The infant's head popped out, between Lady Vorpatril's bloody thighs, quick as that.

"There," said the sergeant, sounding rather satisfied. Koudelka looked thoroughly impressed.

Cordelia caught the head between her hands, and eased the body out with the next contraction. The baby boy coughed twice, sneezed like a kitten in the awed silence, inhaled, grew pinker, and emitted a nerve-shattering wail. Cordelia nearly dropped him.

Bothari swore at the noise. "Give me your swordstick, Kou."

Lady Vorpatril looked up wildly. "No! Give him back to me, I'll make him be quiet!"

"Wasn't what I had in mind," said Bothari with some dignity. "Though it's an idea," he added as the wails went on. He pulled out the plasma arc and heated the sword briefly, on low power. Sterilizing it, Cordelia realized.

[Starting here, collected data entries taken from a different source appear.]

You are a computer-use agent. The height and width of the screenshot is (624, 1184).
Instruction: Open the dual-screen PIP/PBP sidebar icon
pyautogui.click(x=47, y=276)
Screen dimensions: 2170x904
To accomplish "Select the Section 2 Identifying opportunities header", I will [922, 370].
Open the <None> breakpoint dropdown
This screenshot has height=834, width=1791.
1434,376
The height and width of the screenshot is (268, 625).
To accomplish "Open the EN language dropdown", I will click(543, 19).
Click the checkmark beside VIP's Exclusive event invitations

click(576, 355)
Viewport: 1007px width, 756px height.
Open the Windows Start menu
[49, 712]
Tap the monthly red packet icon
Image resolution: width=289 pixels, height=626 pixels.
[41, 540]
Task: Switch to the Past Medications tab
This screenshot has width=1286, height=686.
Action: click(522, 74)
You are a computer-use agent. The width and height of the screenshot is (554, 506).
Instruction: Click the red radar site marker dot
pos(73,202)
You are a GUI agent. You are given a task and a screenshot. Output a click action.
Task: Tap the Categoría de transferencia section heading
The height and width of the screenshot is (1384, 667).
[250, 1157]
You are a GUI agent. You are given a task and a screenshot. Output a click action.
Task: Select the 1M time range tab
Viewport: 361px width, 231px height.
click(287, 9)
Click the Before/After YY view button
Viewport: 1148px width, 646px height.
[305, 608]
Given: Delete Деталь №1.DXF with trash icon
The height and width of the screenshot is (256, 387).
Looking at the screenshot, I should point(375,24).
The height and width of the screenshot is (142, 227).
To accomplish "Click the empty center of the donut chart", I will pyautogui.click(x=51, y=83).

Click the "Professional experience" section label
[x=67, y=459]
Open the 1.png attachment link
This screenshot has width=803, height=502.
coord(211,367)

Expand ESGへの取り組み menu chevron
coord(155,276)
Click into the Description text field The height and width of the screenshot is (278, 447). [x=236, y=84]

Placenta followed cord on the next contraction, a messy heap on Kou's jacket. She stared with covert fascination at the spent version of the supportive organ that had been of so much concern in her own case. Time. This rescue's taken so much time. What are Miles's chances down to now? Had she just traded her son's life for little Ivan's? Not-so-little Ivan, actually, no wonder he'd given his mother so much trouble. Alys must be blessed with an unusually wide pelvic arch, or she'd never have made it though this nightmare night alive.

After the cord drained white, Bothari cut it with the sterilized blade, and Cordelia self-knotted the rubbery thing as best she could. She mopped off the baby and wrapped him in their spare clean shirt, and handed him at last into Alys's outstretched arms.

Alys looked at the baby and began crying again, muffled sobs. "Padma said . . . I'd have the best doctors. Padma said . . . there'd be no pain. Padma said he'd stay with me . . . damn you, Padma!" She clutched Padma's son to her. In an altered tone of mild surprise, she added, "Ow!" Infant mouth had found her breast, and apparently had a grip like a barracuda.

"Good reflexes," observed Bothari.

Chapter Seventeen


"For God's sake, Bothari, we can't take her in there," hissed Koudelka.

They stood in an alley deep in the maze of the caravanserai. A thick-walled building bulked an unusual three stories high in the cold, wet darkness. High on its stuccoed face, scabrous with peeling paint, yellow light glinted through carved shutters. An oil lamp burned dimly above a wooden door, the only entrance Cordelia could see.

"Can't leave her out here. She needs heat," replied the sergeant. He carried Lady Vorpatril in his arms; she clung to him, wan and shivering. "It's a slow night anyway. Late. They're closing down."

"What is this place?" asked Droushnakovi.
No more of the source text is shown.